Suppose v1 of your application wrote User records with just a name:
var writerSchema = avro.MustParse(`{
"type": "record", "name": "User",
"fields": [
{"name": "name", "type": "string"}
]
}`)In v2 you added an email field with a default:
var readerSchema = avro.MustParse(`{
"type": "record", "name": "User",
"fields": [
{"name": "name", "type": "string"},
{"name": "email", "type": "string", "default": ""}
]
}`)
type User struct {
Name string `avro:"name"`
Email string `avro:"email"`
}To read old v1 data with your v2 struct, resolve the two schemas:
resolved, err := avro.Resolve(writerSchema, readerSchema)
var u User
_, err = resolved.Decode(v1Data, &u)
// u == User{Name: "Alice", Email: ""}The following type promotions are supported:
| Writer → Reader |
|---|
| int → long, float, double |
| long → float, double |
| float → double |
| string ↔ bytes |
CheckCompatibility checks whether two schemas are compatible without
building a resolved schema. The direction you check depends on the guarantee
you need:
// Backward: new schema can read old data.
avro.CheckCompatibility(oldSchema, newSchema)
// Forward: old schema can read new data.
avro.CheckCompatibility(newSchema, oldSchema)
// Full: check both directions.
avro.CheckCompatibility(oldSchema, newSchema)
avro.CheckCompatibility(newSchema, oldSchema)The ocf sub-package reads and writes Avro Object Container Files —
self-describing binary files that embed the schema in the header and store
data in compressed blocks.
var schema = avro.MustParse(`{
"type": "record",
"name": "User",
"fields": [
{"name": "name", "type": "string"},
{"name": "age", "type": "int"}
]
}`)
f, _ := os.Create("users.avro")
w, err := ocf.NewWriter(f, schema, ocf.WithCodec(ocf.SnappyCodec()))
if err != nil {
log.Fatal(err)
}
w.Encode(&User{Name: "Alice", Age: 30})
w.Encode(&User{Name: "Bob", Age: 25})
w.Close()
f.Close()f, _ := os.Open("users.avro")
r, err := ocf.NewReader(f)
if err != nil {
log.Fatal(err)
}
defer r.Close()
for {
var u User
err := r.Decode(&u)
if err == io.EOF {
break
}
if err != nil {
log.Fatal(err)
}
fmt.Println(u)
}The reader's Schema() method returns the schema parsed from the file header,
which you can pass as the writer schema to Resolve.
Built-in codecs: null (default, no compression), deflate
(DeflateCodec), snappy (SnappyCodec), and zstandard (ZstdCodec).
Custom codecs can be provided via the Codec interface.
NewAppendWriter opens an existing OCF for appending — it reads the header to
recover the schema, codec, and sync marker, then seeks to the end.

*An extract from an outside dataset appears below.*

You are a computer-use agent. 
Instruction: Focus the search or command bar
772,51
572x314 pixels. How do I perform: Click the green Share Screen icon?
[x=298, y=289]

For sending self-describing values over the wire (as opposed to files, where OCF is preferred), use Single Object Encoding. Each message is a 2-byte magic header, an 8-byte CRC-64-AVRO fingerprint, and the Avro binary payload.
// Encode with fingerprint header
data, err := schema.AppendSingleObject(nil, &user)
// Decode (schema known)
_, err = schema.DecodeSingleObject(data, &user)
// Decode (schema unknown): extract fingerprint, look up schema
fp, payload, err := avro.SingleObjectFingerprint(data)
schema := registry.Lookup(fp) // your schema registry
_, err = schema.Decode(payload, &user)Canonical returns the Parsing Canonical Form
of a schema — a deterministic JSON representation stripped of doc, aliases,
defaults, and other non-essential attributes. Use it for schema comparison and
fingerprinting.
canonical := schema.Canonical() // []byte
// CRC-64-AVRO (Rabin) — the Avro-standard fingerprint
fp := schema.Fingerprint(avro.NewRabin())
// SHA-256 — common for cross-language registries
fp256 := schema.Fingerprint(sha256.New())Struct field access uses unsafe pointer arithmetic (similar to
encoding/json v2) to avoid reflect.Value overhead on every encode/decode.
All schemas, type mappings, and codec state are cached after first use so
repeated operations pay no extra allocation cost.